LNG VP claims there is some 'misunderstanding' about process



In response to a recent appeal to federal environment minister Leona Aglukkaq by Squamish community group My Sea to Sky, Woodfibre LNG's vice president of corporate affairs Byng Giraud said there seems to be some misunderstandings.

"We don't necessarily agree with some of the points that have been made, and we think there's perhaps some misunderstanding on their part with regards to some of the international standards and also some of the federal and provincial environmental assessment processes," Giraud said of My Sea to Sky.

"So we have a bit of a different perspective, but it's good that they're engaged in the conversation."

In a press release published last week and sent to the office of Aglukkaq, My Sea to Sky asked the federal government to conduct its own examination of the Woodfibre LNG proposal rather than letting the B.C. government do a substituted environmental assessment.

"The provincial process is not meeting the federal legal requirement to examine the potentially catastrophic effects of an LNG spill due to an accident or malfunction regarding LNG shipping," said lawyer Bill Andrews in the release.

"The provincial process excludes members of the public from the 'Working Group' that conducts the assessment, contrary to the Canadian Environmental Assessment Agency (CEAA) requirement that the public be allowed to participate in the assessment."

When asked for comment, Aglukkaq's office deferred to the CEAA.

A CEAA spokesperson said that Woodfibre LNG's substituted provincial/federal environmental assessment process meets the conditions for substitution set out in the Canadian Environmental Assessment Act, 2012, and that the substituted process doesn't mean the federal government is absent.

"Expert federal departments will participate in any substituted environmental assessment process," the CEAA said in an email.

Giraud said he thinks the broadest misunderstanding is that the public has somehow been excluded from participating.

"Ourselves and Fortis and BC Hydro have conducted up to 30 public meetings on this in the past 14 or 15 months," he said.

"Some of those are official environmental assessment conducted sessions, others are ones we've done to go above and beyond, and we're required to report on that to the government."

Representatives from My Sea to Sky attended nearly every meeting, Giraud said, and Woodfibre is required by law to answer each of the 1,800 questions it received throughout the public consultation process.

"We're answering them, and we actually submitted our answers for the government to review just the other day," he said.

"Whether they're to someone's satisfaction or not, that's another question."

It's safe to say there will still be points of dissatisfaction among My Sea to Sky supporters once the answers are revealed.
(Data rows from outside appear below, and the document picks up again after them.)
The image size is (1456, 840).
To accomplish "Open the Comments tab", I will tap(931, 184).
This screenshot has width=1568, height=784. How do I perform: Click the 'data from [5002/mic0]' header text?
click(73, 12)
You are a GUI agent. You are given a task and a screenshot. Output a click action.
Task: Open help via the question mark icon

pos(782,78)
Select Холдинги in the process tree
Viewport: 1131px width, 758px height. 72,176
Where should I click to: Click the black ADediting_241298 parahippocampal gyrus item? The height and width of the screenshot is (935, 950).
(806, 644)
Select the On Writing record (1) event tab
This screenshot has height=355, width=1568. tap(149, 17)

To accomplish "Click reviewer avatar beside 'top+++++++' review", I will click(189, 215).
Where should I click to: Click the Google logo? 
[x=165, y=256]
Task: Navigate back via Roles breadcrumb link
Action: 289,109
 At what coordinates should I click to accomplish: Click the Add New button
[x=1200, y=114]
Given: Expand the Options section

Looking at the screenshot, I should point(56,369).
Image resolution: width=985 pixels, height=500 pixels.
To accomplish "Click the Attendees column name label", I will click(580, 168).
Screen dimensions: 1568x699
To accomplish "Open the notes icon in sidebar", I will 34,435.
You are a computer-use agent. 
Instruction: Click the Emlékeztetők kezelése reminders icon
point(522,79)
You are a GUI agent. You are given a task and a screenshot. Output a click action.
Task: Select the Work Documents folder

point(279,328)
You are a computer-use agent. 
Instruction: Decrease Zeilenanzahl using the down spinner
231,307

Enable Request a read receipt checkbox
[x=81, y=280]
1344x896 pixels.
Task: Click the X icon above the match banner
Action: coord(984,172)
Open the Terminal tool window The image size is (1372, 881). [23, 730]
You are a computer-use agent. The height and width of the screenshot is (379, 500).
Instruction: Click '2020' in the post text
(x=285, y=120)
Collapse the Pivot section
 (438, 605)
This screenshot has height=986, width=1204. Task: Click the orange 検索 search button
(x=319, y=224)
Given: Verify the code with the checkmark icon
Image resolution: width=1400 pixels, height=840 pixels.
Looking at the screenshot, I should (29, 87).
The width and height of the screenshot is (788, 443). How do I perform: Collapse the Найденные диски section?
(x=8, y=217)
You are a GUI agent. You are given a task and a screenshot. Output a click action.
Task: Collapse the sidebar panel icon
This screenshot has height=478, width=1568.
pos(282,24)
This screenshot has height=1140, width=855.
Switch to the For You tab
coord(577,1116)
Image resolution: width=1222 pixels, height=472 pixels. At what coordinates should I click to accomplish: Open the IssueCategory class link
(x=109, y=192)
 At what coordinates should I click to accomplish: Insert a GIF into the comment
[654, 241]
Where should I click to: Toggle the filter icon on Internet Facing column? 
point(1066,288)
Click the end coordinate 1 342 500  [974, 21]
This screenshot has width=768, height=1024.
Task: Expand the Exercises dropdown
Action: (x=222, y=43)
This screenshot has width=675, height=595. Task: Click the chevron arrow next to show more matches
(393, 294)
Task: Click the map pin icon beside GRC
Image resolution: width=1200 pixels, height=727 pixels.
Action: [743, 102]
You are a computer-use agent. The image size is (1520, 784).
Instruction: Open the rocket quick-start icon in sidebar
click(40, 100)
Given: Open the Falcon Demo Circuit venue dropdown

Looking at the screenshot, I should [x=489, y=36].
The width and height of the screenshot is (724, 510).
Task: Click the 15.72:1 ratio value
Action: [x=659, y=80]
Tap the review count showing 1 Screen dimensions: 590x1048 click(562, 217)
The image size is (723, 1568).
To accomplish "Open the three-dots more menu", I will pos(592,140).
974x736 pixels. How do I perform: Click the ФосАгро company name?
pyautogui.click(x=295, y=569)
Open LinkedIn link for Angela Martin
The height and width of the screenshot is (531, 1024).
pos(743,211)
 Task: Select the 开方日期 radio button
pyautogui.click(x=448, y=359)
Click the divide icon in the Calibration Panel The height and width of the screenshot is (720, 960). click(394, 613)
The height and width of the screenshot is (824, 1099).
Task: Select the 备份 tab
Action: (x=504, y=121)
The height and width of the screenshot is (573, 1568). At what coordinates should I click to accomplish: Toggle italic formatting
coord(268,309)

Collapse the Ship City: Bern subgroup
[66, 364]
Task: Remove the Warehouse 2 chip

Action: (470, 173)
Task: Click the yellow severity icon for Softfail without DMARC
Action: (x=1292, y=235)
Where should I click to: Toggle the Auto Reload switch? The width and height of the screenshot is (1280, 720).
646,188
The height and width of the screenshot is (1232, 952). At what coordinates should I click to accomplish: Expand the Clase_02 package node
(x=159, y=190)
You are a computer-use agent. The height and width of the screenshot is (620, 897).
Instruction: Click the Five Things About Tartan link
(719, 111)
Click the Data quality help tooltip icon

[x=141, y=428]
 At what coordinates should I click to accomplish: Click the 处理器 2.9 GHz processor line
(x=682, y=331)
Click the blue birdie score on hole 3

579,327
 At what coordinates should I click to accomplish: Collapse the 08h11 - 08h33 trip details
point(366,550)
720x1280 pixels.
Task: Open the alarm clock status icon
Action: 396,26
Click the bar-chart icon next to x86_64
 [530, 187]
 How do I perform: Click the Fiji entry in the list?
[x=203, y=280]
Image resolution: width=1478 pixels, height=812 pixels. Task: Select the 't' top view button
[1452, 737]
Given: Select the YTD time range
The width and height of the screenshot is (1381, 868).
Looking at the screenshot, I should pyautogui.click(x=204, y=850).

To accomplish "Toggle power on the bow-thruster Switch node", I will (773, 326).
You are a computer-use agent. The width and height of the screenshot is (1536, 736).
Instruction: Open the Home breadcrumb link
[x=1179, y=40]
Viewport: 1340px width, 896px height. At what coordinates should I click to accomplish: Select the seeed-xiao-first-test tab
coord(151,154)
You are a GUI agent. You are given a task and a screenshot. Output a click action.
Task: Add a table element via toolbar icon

"The idea of shipping LNG through our heavily populated area requires serious consideration of the hazards," said My Sea to Sky spokesperson Eoin Finn in the release.

"The Woodfibre location doesn't even meet the siting criteria set by the LNG industry itself. Nor does it meet the U.S. LNG siting criteria."

But siting is something that has been addressed in the environmental assessment process, Giraud said.

"You have to justify siting location," he said. "You generally have to say why you've chosen one site over another, one technology over another, you have to justify that you've looked at other options in an environmental assessment.

"That's something we think we've addressed, and I would say that we think this is actually a pretty good site."